How to use LLMs in research
Researchers can use LLMs through several pathways. These pathways differ in two key dimensions:
- Level of control: how much you can customize prompts, models, data flow, and deployment.
- Technical difficulty: how much setup and engineering effort is needed.
The practical spectrum is:
chat -> dashboards -> APIs -> local deployment -> remote deployment -> HPC
Moving right usually increases control and complexity.
Comparison Across Usage Modes
| Mode | Control | Technical difficulty | Typical speed to start | Best for |
|---|---|---|---|---|
| Chat interface | Low | Very low | Minutes | Ideation, writing support, quick coding help |
| LLM dashboards | Low to medium | Low | Minutes to hours | Prompt testing, comparing outputs |
| APIs | Medium to high | Medium | Hours to days | Automation, integrating LLMs in research pipelines |
| Local deployment | High | Medium to high | Days | Privacy-sensitive work on manageable model sizes |
| Remote deployment | High | Medium to high | Days | Team workflows, controlled environments, larger models |
| HPC | Very high | High | Days to weeks | Large-scale experiments, parallel jobs, fine-tuning |
How To Interpret The Spectrum
- If your goal is speed and ease, start with chat or dashboard tools.
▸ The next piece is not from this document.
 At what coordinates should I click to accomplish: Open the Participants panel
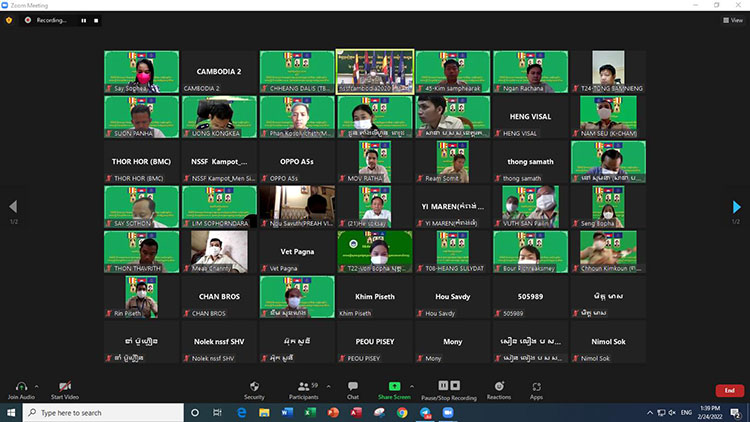[302, 386]
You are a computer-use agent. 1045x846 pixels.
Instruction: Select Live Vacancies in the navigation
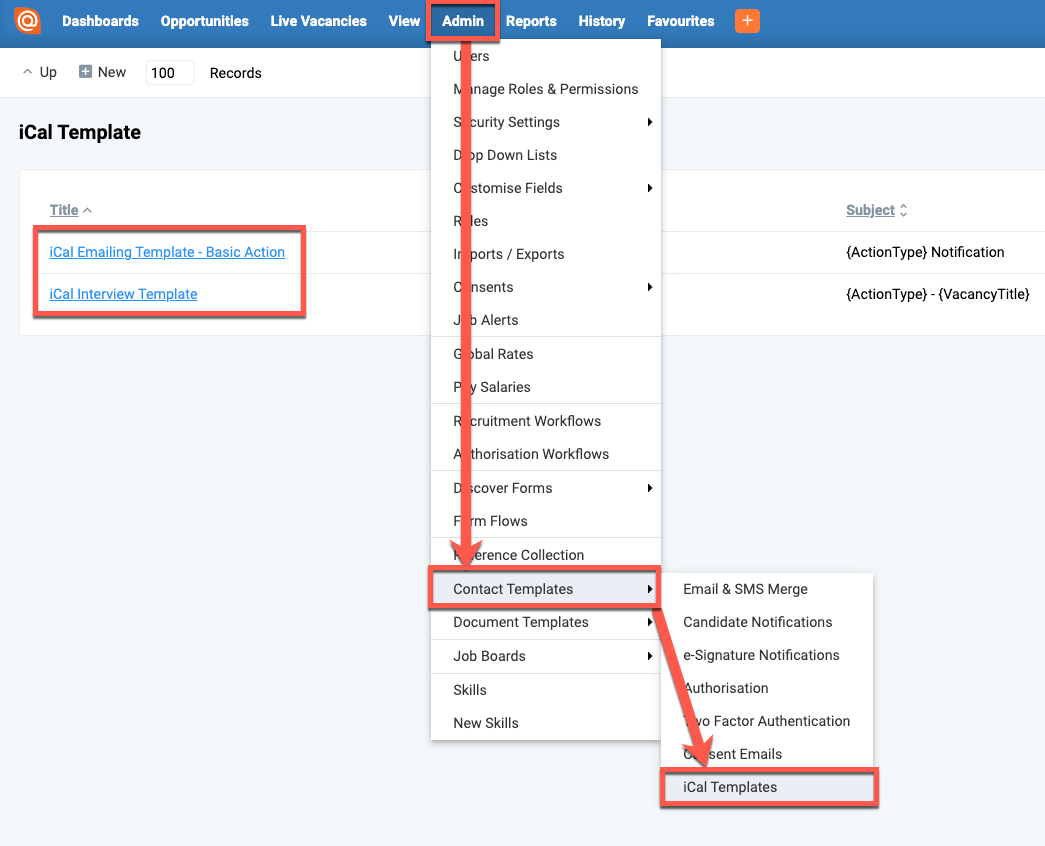tap(318, 20)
- If your goal is reproducibility and automation, APIs are often the turning point.
- If your goal is data control or model control, local and remote deployments become relevant.
- If your goal is scale, HPC is typically required.
Practical Decision Rules
- Use the simplest option that meets your governance and data requirements.
- Move to a more advanced option only when your current approach blocks research quality or scale.
- Keep a migration path in mind: chat prompts can become dashboard experiments, then API workflows.
Typical Progression In Real Projects
Many projects start with exploratory prompting in chat interfaces, then transition to structured prompt testing in dashboards, and later move to APIs for reproducible scripts. Teams handling sensitive data often shift to institutionally managed remote environments, and computationally intensive projects eventually migrate to HPC.